## WORK TO BE COMPLETED
In the entries below, every line that contains "Policy" must be located and copied.

========

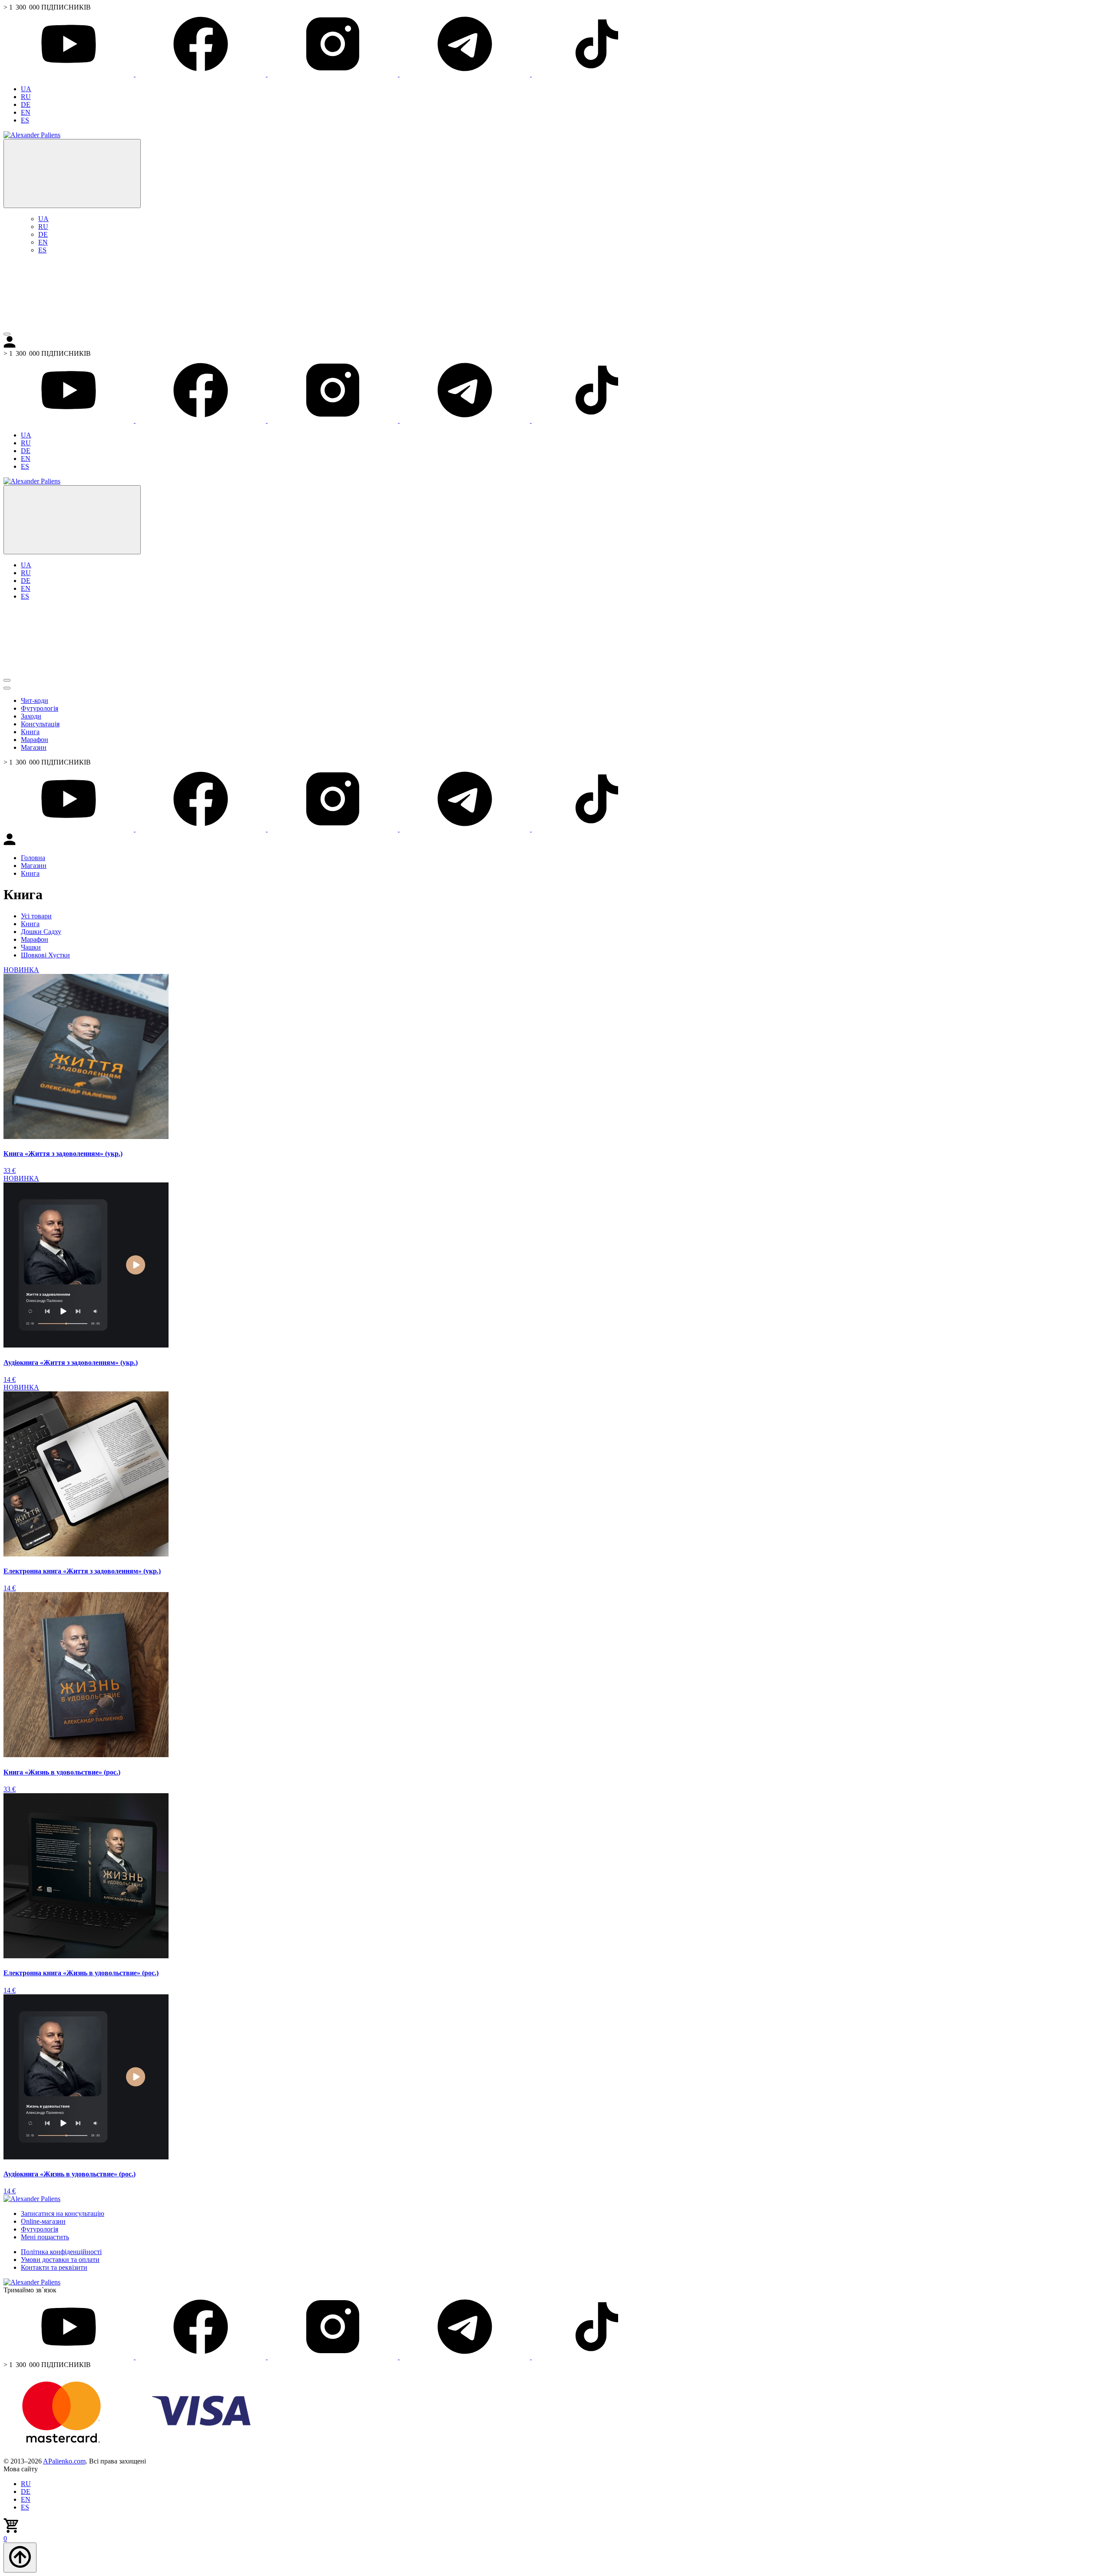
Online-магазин (43, 2221)
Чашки (31, 947)
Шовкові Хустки (45, 955)
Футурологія (39, 708)
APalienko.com (64, 2461)
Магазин (33, 747)
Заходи (31, 716)
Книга (30, 731)
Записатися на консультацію (62, 2213)
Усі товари (36, 916)
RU (26, 96)
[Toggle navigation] (6, 334)
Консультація (40, 724)
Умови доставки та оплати (60, 2259)
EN (25, 112)
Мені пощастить (45, 2237)
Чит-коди (34, 700)
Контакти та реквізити (54, 2267)
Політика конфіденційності (61, 2251)
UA (26, 89)
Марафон (34, 739)
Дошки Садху (41, 931)
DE (25, 104)
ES (25, 120)
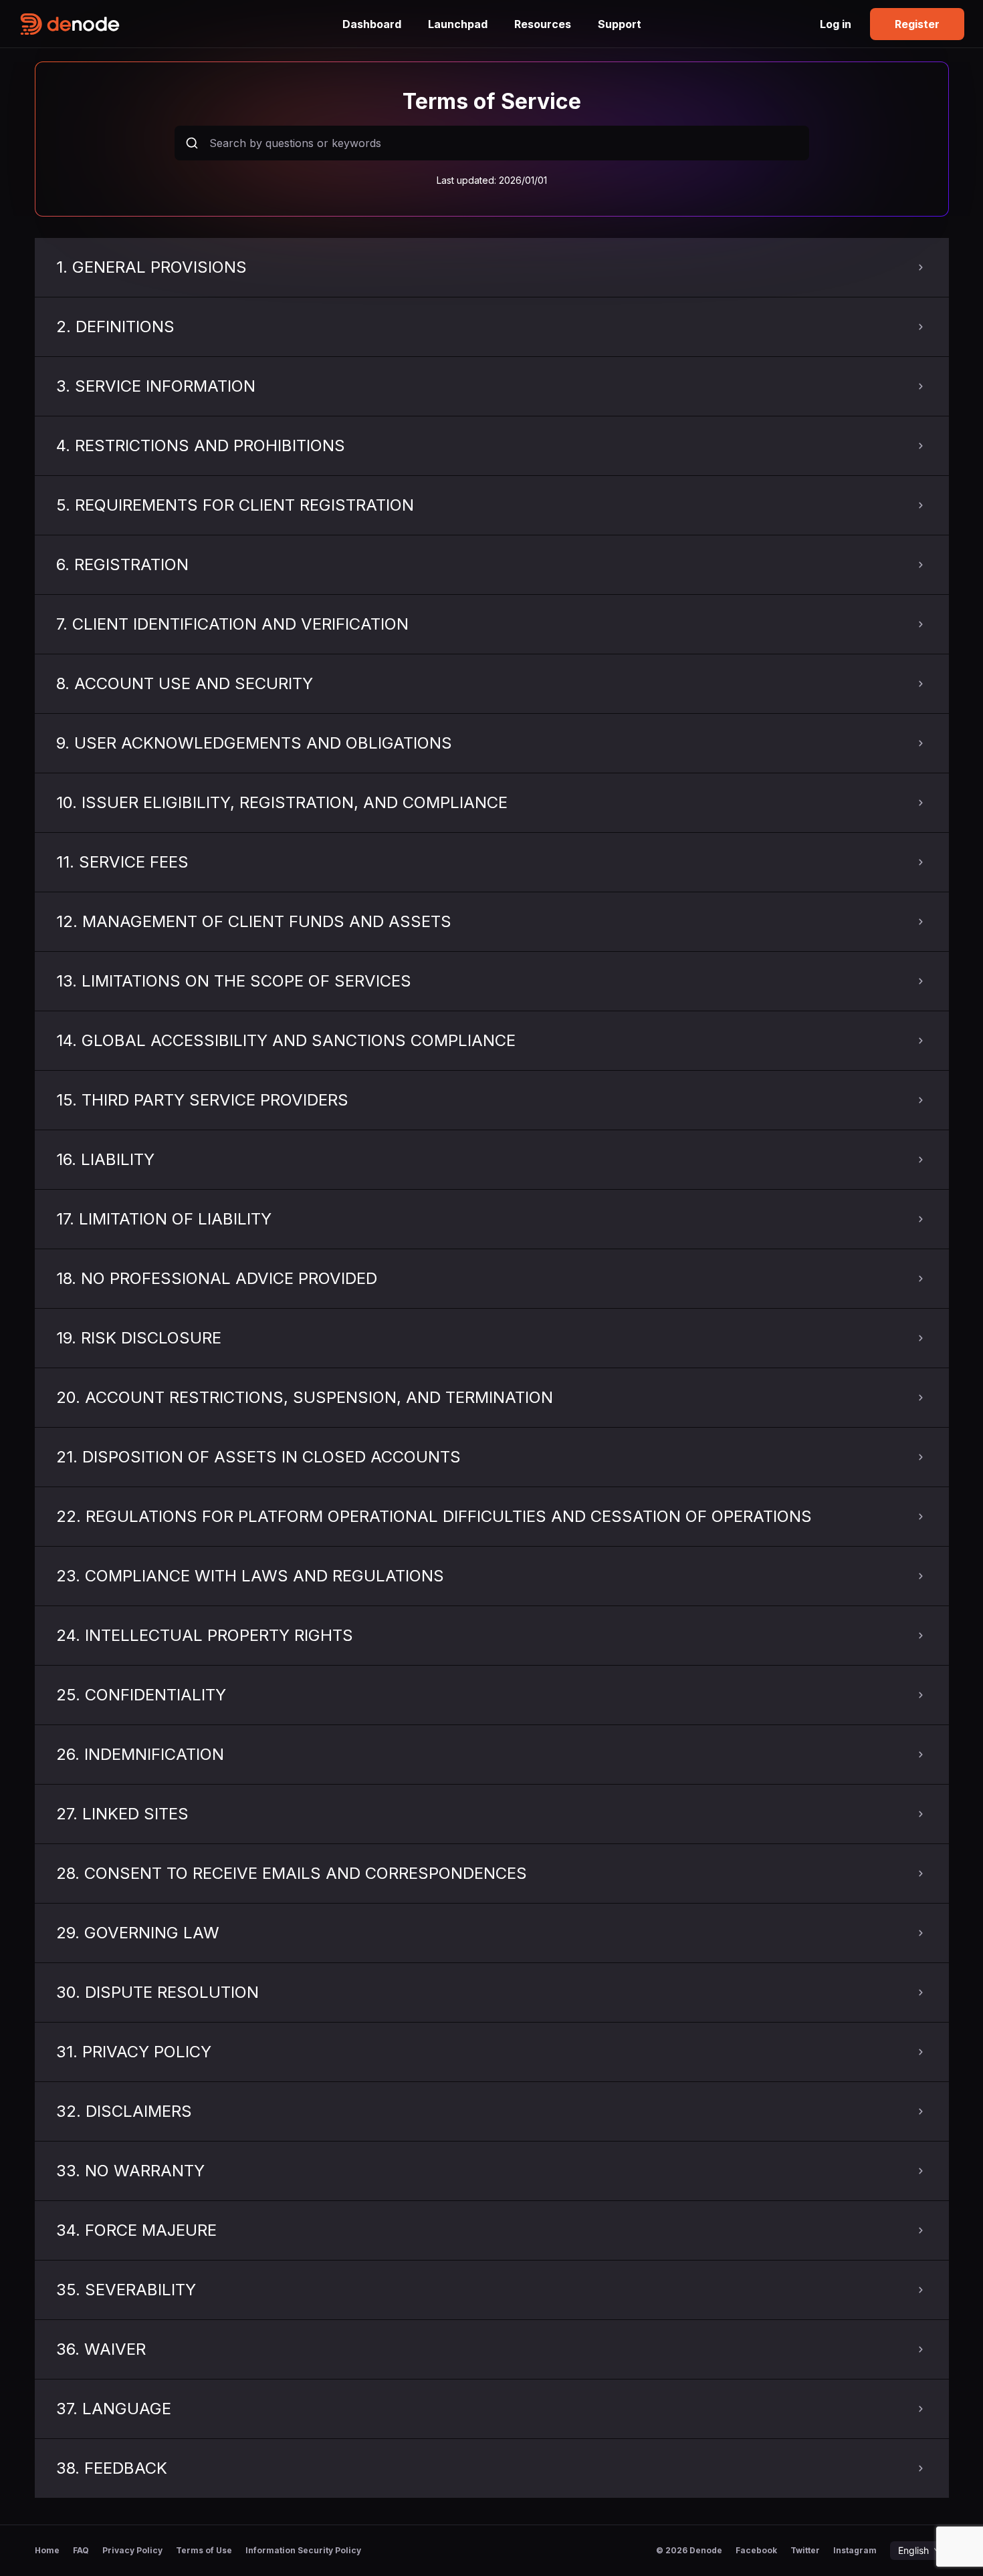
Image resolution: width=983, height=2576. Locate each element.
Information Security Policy (303, 2550)
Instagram (855, 2550)
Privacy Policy (132, 2550)
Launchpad (457, 24)
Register (917, 24)
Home (47, 2550)
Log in (835, 24)
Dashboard (371, 24)
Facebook (756, 2550)
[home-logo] (174, 24)
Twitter (805, 2550)
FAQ (81, 2550)
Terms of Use (204, 2550)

========

## EXERCISE RESULT
Information Security Policy (303, 2550)
Privacy Policy (132, 2550)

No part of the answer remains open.